In the area of organic solar cells, molecular materials has risen rapidly in recent years to performance levels on-par with or better than semiconducting polymers. Our group has been working on a molecular donor based on benzodithiophene, terthiophene and rhodamine (BTR) which showed remarkable performance in solar cells devices. The BTR material shows some interesting thermal properties (nematic liquid crystalline phase) which we are currently examining in greater detail.
Fullerenes and their derivatives are the most widely used electron acceptor materials in the organic solar cell area. Our group has expertise in the synthesis of fullerene (C60 and C70) derivatives, in particular, in the area of regioselective synthesis of bis-substituted fullerenes. We have also demonstrated the synthesis of fullerene derivatives in continuous flow. We have an on-going materials development program on non-fullerene acceptors.
The bulk material structure of block copolymers can be controlled by adjusting the relative size of the polymeric blocks. This is seen as an ideal approach to the control of active layer structure in bulk heterojunction solar cells. However, the synthesis of fully conjugated block copolymers is non-trivial with major problems in achieving well-define blocks through current synthetic methods. In this project, we are examining both sidechain modification and alternative synthetic strategies.

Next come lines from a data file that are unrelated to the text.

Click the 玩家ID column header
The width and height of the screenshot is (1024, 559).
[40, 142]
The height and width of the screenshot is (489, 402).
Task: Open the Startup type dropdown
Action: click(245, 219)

There are very few synthetic methods that allow the controlled synthesis (chain growth/living polymerisation) of conjugated polymers. We are looking into a combination of strategies to enable the synthesis of well-defined (molecular weight and end group control) conjugated polymers. One example is the construction of a two-dimensional bottle-brush polymer using Grignard metathesis polymerisation (GRIM) and ring opening metathesis polymerisation (ROMP) methods.
Flow synthesis of conjugated polymers
We have developed methods to synthesize conjugated polymers in continuous flow processing specifically to address the issue of scale-up for our large-area printed solar cell project. We have demonstrated a range of polymerisation reactions in flow including Suzuki-Miyaura coupling, Stille coupling, Grignard metathesis polymerisation and C-H activation direct arylation. In developing the methods, we found improvements in conventional polymerisations that led to improved molecular weights and ultimately solar cell device performance.
Supramolecular interactions and Self-Assembly
The emergence of organic electronics is transforming current electronic technologies that will lead to light-weight flexible devices such as foldable displays, building-integrated lighting and low-cost solar cells. The greatest improvements in efficiency and durability of devices will be achieved through precise control of material structure from molecular to bulk scales. We are addressing this problem by designing smart materials that can self-organise and enhance the properties required for specific applications. New insights gained in structure-property-function relations are being used to assemble well-defined macroscopic materials in organic electronic applications.
Nanowires and Networks
Our group has extensive experience in working with polycyclic aromatic hydrocarbons, in particular, hexa-peri-hexabenzocoronene (HBC). The large pi surface of the HBC molecules drives strong intermolecular association leading to the formation of nanowires and well-ordered bulk films.
Interface modification is now a commonly used method in organic electronics to improve the performance of a device. It serves a number of different functions that often have a synergistic effect. Firstly, interface modification can enhance the physical contact between two materials by smoothing a rough surface and reduce hydrophilic/hydrophobic repulsion. Secondly, ohmic contact between two materials can be achieved with the modification of surface work function. The third and most sophisticated effect is the interface directed organisation of molecules in the bulk material.